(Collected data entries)
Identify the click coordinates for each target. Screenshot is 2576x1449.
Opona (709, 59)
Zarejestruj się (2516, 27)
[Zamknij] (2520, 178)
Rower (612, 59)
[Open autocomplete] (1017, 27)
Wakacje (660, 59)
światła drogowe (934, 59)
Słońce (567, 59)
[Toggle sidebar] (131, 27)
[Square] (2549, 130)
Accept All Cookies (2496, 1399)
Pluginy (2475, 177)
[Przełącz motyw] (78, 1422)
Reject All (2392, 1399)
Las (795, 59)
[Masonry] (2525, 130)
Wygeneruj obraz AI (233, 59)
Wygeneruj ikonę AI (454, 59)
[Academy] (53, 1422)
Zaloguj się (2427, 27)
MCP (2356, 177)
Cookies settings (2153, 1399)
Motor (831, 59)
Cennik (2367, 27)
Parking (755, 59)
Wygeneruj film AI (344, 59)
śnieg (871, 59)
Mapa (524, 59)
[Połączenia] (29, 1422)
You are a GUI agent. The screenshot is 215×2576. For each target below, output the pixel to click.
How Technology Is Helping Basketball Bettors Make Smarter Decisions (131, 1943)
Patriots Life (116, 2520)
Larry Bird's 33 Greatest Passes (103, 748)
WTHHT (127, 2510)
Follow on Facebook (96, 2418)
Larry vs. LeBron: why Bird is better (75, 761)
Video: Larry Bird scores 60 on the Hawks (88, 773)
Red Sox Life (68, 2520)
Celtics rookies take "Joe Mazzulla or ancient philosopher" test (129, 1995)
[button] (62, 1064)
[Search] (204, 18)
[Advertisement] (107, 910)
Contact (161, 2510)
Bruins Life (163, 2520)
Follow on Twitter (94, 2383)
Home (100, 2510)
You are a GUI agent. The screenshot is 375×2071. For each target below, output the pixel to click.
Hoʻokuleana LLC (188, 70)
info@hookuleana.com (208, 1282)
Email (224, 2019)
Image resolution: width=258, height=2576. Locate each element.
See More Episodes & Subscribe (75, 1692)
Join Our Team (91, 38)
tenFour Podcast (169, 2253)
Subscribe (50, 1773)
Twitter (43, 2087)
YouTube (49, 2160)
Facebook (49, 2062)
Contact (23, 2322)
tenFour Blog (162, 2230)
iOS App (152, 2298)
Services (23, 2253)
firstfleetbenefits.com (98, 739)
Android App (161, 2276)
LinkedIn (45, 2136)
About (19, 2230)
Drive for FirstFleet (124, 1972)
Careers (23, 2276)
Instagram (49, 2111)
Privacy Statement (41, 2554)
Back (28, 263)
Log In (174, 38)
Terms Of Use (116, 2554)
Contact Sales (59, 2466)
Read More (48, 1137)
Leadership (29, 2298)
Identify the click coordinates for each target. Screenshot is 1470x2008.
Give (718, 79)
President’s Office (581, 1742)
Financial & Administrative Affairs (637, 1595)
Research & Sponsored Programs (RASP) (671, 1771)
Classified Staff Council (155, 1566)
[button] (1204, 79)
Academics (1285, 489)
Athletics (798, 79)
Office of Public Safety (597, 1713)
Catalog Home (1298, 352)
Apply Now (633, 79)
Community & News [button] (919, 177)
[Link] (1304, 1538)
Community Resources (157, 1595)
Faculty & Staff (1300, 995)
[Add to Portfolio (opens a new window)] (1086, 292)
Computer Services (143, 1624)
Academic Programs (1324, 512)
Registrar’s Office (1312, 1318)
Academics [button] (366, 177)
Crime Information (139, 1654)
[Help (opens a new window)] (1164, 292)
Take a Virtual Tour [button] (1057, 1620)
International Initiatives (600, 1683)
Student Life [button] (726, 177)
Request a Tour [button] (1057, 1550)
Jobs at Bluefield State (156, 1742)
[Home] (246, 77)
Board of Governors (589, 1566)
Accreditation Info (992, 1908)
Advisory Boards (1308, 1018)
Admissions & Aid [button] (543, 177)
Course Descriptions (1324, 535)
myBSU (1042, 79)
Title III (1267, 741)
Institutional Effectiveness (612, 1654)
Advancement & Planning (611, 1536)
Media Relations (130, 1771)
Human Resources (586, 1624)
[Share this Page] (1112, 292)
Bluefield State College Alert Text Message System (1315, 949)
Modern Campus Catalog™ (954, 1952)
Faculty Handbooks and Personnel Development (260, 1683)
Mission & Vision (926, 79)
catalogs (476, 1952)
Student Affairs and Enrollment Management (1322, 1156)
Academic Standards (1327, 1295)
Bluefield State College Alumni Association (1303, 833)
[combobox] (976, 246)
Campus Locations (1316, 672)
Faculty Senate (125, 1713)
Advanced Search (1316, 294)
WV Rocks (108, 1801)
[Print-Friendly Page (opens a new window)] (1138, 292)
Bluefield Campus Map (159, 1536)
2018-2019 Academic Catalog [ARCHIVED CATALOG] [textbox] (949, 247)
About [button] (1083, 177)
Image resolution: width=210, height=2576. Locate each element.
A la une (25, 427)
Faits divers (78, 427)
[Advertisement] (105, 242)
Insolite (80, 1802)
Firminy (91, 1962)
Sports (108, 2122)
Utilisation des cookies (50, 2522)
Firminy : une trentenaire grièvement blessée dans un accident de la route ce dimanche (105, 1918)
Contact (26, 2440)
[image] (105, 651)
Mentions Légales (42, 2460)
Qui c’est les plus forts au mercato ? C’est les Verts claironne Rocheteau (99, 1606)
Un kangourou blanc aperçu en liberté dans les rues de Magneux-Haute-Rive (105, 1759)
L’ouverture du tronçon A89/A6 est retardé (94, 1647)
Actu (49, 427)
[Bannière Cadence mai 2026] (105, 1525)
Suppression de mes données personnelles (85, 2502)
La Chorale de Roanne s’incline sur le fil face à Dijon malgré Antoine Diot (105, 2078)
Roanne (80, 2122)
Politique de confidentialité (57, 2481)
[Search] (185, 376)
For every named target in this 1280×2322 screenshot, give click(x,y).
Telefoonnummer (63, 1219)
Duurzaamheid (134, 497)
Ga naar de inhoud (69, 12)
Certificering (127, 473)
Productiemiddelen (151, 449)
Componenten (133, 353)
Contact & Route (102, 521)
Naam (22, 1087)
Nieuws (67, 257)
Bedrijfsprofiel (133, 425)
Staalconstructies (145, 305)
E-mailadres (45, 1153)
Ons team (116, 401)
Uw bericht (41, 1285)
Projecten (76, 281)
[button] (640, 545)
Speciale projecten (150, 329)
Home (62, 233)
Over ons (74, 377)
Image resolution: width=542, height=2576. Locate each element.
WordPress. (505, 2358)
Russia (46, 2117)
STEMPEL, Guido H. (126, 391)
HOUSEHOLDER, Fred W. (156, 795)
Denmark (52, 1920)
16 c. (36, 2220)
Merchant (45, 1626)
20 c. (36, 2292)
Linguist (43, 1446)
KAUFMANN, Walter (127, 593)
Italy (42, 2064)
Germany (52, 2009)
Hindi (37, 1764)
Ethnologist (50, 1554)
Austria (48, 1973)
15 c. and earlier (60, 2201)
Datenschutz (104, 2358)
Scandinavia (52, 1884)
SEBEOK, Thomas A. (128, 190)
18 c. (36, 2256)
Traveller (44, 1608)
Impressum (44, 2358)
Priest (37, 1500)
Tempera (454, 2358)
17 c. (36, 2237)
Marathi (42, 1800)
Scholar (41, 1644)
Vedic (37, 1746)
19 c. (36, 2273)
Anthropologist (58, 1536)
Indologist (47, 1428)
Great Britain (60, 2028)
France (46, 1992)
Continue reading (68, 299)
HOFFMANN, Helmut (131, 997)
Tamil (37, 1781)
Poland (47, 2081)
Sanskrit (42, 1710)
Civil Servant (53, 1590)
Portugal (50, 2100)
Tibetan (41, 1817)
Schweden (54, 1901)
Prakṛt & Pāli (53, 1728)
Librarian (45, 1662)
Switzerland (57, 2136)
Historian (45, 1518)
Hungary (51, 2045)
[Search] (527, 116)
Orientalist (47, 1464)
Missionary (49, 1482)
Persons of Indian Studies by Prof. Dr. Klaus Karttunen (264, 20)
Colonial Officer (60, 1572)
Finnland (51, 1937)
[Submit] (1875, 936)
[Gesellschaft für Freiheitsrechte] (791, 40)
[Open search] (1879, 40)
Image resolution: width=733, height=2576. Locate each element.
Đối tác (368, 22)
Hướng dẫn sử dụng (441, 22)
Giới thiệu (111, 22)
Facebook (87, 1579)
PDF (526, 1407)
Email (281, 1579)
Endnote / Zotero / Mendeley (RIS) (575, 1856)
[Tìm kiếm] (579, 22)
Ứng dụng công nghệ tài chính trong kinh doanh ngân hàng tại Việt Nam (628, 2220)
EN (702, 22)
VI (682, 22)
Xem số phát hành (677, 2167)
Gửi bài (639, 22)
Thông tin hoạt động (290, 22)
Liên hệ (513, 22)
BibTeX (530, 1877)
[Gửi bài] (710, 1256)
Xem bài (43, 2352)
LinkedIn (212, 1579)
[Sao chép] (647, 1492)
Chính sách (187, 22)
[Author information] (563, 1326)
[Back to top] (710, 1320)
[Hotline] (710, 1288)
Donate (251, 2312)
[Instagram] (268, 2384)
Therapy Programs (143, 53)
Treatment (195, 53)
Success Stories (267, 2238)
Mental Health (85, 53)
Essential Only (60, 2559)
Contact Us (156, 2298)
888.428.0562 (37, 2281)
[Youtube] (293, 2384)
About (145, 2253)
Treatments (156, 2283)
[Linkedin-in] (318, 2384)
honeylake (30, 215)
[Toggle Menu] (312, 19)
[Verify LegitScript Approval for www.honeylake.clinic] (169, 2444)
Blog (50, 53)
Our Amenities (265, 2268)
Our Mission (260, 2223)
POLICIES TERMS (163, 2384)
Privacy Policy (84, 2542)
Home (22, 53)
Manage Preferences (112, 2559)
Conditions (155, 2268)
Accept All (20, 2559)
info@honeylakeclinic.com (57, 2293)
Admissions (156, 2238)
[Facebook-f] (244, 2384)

* **The task**:
Pull out every line above that holds the word "Affairs".

* **Written solution**:
Financial & Administrative Affairs (637, 1595)
Student Affairs and Enrollment Management (1322, 1156)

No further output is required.